CVE-2025-40146: 
Linux Kernel vulnerability analysis and mitigation

A vulnerability in the Linux kernel's block multiqueue (blk-mq) subsystem was identified and assigned CVE-2025-40146. The issue was discovered on November 12, 2025, and involves a potential deadlock condition that occurs while nr_requests is being grown. The vulnerability affects various Linux kernel versions across multiple distributions including Ubuntu and its derivatives (NVD, Ubuntu).

The vulnerability stems from a deadlock condition in the block multiqueue (blk-mq) subsystem when allocating and freeing sched_tags while the queue is frozen. This represents a long-term problem in the kernel's block layer implementation. The technical solution involves restructuring the memory allocation timing, specifically allocating memory before freezing the queue and freeing memory after the queue is unfrozen (NVD).
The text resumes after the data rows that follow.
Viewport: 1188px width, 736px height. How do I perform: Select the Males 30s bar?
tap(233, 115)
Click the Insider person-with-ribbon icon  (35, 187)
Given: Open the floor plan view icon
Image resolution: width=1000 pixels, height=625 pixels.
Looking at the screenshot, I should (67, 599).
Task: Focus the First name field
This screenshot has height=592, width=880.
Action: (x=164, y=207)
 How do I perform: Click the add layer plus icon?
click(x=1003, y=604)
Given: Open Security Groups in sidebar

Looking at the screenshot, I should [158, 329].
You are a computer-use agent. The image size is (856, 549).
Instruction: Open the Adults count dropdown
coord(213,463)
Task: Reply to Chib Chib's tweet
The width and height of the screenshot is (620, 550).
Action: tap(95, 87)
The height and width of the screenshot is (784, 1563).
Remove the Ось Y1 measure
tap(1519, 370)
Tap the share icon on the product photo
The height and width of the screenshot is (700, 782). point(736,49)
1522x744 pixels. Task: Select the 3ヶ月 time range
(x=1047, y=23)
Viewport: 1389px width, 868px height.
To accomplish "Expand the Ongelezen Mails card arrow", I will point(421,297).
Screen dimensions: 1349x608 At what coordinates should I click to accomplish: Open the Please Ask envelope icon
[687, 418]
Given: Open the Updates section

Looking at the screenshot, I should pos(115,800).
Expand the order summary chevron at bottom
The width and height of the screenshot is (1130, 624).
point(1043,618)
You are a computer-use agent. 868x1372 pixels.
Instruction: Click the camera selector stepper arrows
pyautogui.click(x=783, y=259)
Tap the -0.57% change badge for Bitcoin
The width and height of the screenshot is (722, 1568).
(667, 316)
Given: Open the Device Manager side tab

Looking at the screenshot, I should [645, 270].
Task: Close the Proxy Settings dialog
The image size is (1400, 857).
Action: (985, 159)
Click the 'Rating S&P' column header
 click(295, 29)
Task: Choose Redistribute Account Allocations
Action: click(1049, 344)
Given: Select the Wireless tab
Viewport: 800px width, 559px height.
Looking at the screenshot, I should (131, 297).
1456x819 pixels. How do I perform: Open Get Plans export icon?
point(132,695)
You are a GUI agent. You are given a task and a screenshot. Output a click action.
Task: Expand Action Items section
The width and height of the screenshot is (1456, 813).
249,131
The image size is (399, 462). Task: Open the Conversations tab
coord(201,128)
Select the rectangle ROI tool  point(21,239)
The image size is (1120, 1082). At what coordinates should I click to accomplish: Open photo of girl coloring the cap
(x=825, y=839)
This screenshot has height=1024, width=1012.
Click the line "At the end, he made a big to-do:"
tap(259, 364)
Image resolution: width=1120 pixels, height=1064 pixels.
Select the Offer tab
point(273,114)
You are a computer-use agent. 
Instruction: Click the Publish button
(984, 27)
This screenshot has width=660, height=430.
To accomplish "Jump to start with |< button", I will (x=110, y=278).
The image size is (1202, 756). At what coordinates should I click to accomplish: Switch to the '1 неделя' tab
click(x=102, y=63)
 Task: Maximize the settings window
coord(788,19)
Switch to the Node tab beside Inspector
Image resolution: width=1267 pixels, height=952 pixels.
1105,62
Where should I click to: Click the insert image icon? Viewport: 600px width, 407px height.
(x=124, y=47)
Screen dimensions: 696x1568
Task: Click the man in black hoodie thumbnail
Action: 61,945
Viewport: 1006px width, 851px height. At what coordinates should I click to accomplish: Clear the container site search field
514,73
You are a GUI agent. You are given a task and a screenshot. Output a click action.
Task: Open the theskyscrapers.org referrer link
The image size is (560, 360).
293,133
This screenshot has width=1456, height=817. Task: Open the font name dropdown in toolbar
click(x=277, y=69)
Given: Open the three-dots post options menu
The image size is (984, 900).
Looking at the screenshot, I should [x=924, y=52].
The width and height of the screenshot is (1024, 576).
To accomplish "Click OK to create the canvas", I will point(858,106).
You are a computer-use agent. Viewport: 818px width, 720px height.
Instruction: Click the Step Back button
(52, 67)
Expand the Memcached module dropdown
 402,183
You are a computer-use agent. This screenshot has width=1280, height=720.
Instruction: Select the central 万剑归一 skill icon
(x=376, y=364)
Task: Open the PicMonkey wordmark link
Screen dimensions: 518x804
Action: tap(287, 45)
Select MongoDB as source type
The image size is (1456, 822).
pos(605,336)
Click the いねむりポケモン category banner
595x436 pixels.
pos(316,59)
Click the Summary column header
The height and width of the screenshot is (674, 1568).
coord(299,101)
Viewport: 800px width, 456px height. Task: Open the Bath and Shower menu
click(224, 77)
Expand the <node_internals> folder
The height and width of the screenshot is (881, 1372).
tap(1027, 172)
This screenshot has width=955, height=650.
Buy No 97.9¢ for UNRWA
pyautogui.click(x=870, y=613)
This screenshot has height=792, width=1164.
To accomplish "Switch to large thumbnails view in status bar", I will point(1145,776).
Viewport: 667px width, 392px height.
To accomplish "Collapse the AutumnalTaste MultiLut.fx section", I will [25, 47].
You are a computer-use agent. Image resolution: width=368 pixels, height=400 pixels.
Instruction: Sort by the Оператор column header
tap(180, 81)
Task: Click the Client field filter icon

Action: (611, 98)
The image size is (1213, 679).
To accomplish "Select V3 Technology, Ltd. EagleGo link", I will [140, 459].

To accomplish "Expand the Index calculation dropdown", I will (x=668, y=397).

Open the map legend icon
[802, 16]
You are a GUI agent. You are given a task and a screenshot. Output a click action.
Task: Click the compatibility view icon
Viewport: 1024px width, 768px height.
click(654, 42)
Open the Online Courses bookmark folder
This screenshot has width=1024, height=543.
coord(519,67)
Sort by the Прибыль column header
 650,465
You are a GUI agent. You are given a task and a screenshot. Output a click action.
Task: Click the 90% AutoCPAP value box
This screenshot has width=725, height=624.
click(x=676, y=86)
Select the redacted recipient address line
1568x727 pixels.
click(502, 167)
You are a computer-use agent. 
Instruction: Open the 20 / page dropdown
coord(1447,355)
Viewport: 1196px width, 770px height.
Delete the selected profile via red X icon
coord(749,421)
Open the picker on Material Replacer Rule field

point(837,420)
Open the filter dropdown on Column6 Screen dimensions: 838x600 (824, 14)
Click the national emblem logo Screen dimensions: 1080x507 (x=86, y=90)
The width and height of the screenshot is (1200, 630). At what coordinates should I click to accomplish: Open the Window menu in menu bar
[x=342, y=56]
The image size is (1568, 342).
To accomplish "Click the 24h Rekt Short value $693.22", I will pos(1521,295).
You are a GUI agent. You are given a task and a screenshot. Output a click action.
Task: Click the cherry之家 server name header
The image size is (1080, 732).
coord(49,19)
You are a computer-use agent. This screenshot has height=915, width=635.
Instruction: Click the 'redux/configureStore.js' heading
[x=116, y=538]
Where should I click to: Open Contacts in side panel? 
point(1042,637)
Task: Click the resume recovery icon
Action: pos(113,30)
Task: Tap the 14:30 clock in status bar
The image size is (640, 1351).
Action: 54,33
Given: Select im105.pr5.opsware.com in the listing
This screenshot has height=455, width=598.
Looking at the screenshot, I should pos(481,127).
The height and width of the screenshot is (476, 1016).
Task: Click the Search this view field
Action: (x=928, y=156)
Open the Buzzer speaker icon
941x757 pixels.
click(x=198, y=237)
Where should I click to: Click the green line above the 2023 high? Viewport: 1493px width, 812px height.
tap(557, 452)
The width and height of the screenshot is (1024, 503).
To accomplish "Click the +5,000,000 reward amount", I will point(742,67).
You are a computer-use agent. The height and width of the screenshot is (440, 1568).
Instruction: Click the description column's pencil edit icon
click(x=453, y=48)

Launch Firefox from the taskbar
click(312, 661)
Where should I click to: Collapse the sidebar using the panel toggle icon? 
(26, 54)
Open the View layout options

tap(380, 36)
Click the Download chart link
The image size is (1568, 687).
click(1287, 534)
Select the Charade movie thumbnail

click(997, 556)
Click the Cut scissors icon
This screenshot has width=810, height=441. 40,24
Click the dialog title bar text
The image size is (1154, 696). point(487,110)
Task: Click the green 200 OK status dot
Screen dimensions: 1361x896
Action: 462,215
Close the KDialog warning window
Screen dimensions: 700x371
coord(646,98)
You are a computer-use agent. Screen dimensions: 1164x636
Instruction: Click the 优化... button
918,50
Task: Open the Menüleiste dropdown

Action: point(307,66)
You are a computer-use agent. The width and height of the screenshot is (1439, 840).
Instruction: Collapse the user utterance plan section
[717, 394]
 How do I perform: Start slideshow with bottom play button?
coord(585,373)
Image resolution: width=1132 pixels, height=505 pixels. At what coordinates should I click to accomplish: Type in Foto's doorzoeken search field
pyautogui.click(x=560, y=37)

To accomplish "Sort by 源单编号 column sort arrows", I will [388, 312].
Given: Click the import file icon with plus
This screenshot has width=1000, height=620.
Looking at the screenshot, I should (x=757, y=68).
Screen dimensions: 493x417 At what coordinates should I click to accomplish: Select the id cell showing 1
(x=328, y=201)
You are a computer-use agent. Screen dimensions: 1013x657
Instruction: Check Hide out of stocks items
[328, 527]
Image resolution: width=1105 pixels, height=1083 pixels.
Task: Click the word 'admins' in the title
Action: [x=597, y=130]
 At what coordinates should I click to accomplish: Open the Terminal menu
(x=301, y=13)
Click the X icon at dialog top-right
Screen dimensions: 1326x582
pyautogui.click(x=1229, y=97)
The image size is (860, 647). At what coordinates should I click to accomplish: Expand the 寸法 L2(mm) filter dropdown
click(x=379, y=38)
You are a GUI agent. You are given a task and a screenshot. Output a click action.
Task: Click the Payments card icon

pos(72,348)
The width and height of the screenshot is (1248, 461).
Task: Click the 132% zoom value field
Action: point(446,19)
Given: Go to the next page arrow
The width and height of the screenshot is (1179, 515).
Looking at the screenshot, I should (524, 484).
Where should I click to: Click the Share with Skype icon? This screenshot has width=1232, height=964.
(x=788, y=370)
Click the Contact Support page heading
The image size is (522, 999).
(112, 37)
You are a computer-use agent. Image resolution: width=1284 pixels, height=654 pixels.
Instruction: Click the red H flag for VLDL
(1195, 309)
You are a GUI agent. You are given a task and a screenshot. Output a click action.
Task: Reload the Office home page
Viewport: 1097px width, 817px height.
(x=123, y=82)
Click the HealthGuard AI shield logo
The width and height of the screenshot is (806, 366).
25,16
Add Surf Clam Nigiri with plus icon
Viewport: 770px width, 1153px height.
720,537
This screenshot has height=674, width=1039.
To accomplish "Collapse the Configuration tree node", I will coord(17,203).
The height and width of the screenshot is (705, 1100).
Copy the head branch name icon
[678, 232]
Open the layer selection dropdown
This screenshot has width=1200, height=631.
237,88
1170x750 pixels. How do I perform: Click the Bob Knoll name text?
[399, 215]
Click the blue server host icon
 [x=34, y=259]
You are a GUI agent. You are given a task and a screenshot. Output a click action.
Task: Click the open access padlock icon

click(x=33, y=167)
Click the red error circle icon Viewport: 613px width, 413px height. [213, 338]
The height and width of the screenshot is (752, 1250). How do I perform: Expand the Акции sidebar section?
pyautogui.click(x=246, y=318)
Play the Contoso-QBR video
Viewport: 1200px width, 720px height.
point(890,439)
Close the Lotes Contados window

The vulnerability affects multiple Linux distributions and their derivatives, particularly impacting systems running various kernel versions. Ubuntu has classified this as a medium priority issue, with multiple kernel packages marked as vulnerable across different Ubuntu releases including 24.04 LTS (noble), 22.04 LTS (jammy), 20.04 LTS (focal), and 18.04 LTS (bionic) (Ubuntu).

The issue has been resolved in the Linux kernel through a patch that modifies the memory allocation timing in the block multiqueue subsystem. The fix ensures that memory allocation occurs before queue freezing and deallocation happens after queue unfreezing (NVD).